JanusGraph’s integration with TinkerPop 3.0.0 is still under active development. The APIs and configuration snippets shown below may change as JanusGraph and TinkerPop 3.0.0 move through milestone releases and eventually their respective final releases.
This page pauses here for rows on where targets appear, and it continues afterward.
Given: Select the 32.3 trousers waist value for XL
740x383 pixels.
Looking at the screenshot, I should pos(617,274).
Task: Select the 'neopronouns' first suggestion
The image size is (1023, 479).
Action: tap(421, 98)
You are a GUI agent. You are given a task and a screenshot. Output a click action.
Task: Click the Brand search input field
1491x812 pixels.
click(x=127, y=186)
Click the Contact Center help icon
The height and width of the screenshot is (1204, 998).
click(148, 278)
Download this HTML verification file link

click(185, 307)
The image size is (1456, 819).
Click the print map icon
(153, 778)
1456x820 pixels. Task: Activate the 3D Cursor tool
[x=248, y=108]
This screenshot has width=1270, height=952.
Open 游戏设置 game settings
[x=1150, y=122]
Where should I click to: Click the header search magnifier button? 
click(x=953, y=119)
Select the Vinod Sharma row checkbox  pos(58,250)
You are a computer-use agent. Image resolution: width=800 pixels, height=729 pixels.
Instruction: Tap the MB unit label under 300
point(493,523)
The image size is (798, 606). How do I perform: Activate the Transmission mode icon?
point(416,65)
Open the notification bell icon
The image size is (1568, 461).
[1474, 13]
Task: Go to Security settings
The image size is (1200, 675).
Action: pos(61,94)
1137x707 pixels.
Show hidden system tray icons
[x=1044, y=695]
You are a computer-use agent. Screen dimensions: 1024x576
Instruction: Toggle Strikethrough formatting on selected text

The content of this chapter should be considered a tech preview rather than stable reference.

33.1. Defining defining schema and loading data

bin/gremlin.sh

         \,,,/
         (o o)
-----oOOo-(3)-oOOo-----
plugin activated: tinkerpop.server
plugin activated: tinkerpop.utilities
plugin activated: tinkerpop.tinkergraph
INFO  com.tinkerpop.gremlin.hadoop.structure.HadoopGraph  - HADOOP_GREMLIN_LIBS is set to: /usr/local/janusgraph/lib
plugin activated: tinkerpop.hadoop
plugin activated: janusgraph.imports
gremlin> :load data/grateful-dead-janusgraph-schema.groovy
==>true
==>true
gremlin> graph = JanusGraphFactory.open('conf/janusgraph-cassandra.properties')
==>standardjanusgraph[cassandrathrift:[127.0.0.1]]
gremlin> defineGratefulDeadSchema(graph)
==>null
gremlin> graph.close()
==>null
gremlin> hdfs.copyFromLocal('data/grateful-dead.kryo','data/grateful-dead.kryo')
==>null
gremlin> graph = GraphFactory.open('conf/hadoop-graph/hadoop-load.properties')
==>hadoopgraph[gryoinputformat->nulloutputformat]
gremlin> blvp = BulkLoaderVertexProgram.build().writeGraph('conf/janusgraph-cassandra.properties').create(graph)
==>BulkLoaderVertexProgram[bulkLoader=IncrementalBulkLoader,vertexIdProperty=bulkLoader.vertex.id,userSuppliedIds=false,keepOriginalIds=true,batchSize=0]
gremlin> graph.compute(SparkGraphComputer).program(blvp).submit().get()
...
==>result[hadoopgraph[gryoinputformat->nulloutputformat],memory[size:0]]
gremlin>
# hadoop-load.properties

#
# Hadoop Graph Configuration
#
gremlin.graph=org.apache.tinkerpop.gremlin.hadoop.structure.HadoopGraph
gremlin.hadoop.graphInputFormat=org.apache.tinkerpop.gremlin.hadoop.structure.io.gryo.GryoInputFormat
gremlin.hadoop.graphOutputFormat=org.apache.hadoop.mapreduce.lib.output.NullOutputFormat
gremlin.hadoop.inputLocation=./data/grateful-dead.kryo
gremlin.hadoop.outputLocation=output
gremlin.hadoop.jarsInDistributedCache=true

#
# GiraphGraphComputer Configuration
#
giraph.minWorkers=2
giraph.maxWorkers=2
giraph.useOutOfCoreGraph=true
giraph.useOutOfCoreMessages=true
mapred.map.child.java.opts=-Xmx1024m
mapred.reduce.child.java.opts=-Xmx1024m
giraph.numInputThreads=4
giraph.numComputeThreads=4
giraph.maxMessagesInMemory=100000

#
# SparkGraphComputer Configuration
#
spark.master=local[*]
spark.executor.memory=1g
spark.serializer=org.apache.spark.serializer.KryoSerializer
// janusgraph-schema-grateful-dead.groovy

def defineGratefulDeadSchema(janusGraph) {
    m = janusGraph.openManagement()
    // vertex labels
    artist = m.makeVertexLabel("artist").make()
    song   = m.makeVertexLabel("song").make()
    // edge labels
    sungBy     = m.makeEdgeLabel("sungBy").make()
    writtenBy  = m.makeEdgeLabel("writtenBy").make()
    followedBy = m.makeEdgeLabel("followedBy").make()
    // vertex and edge properties
    blid         = m.makePropertyKey("bulkLoader.vertex.id").dataType(Long.class).make()
    name         = m.makePropertyKey("name").dataType(String.class).make()
    songType     = m.makePropertyKey("songType").dataType(String.class).make()
    performances = m.makePropertyKey("performances").dataType(Integer.class).make()
    weight       = m.makePropertyKey("weight").dataType(Integer.class).make()
    // global indices
    m.buildIndex("byBulkLoaderVertexId", Vertex.class).addKey(blid).buildCompositeIndex()
    m.buildIndex("artistsByName", Vertex.class).addKey(name).indexOnly(artist).buildCompositeIndex()
    m.buildIndex("songsByName", Vertex.class).addKey(name).indexOnly(song).buildCompositeIndex()
    // vertex centric indices
    m.buildEdgeIndex(followedBy, "followedByWeight", Direction.BOTH, Order.decr, weight)
    m.commit()
}

33.2. Running PageRank

A fully functional example of the PageRankVertexProgram can be found in the VertexProgram section of the TinkerPop3 docs.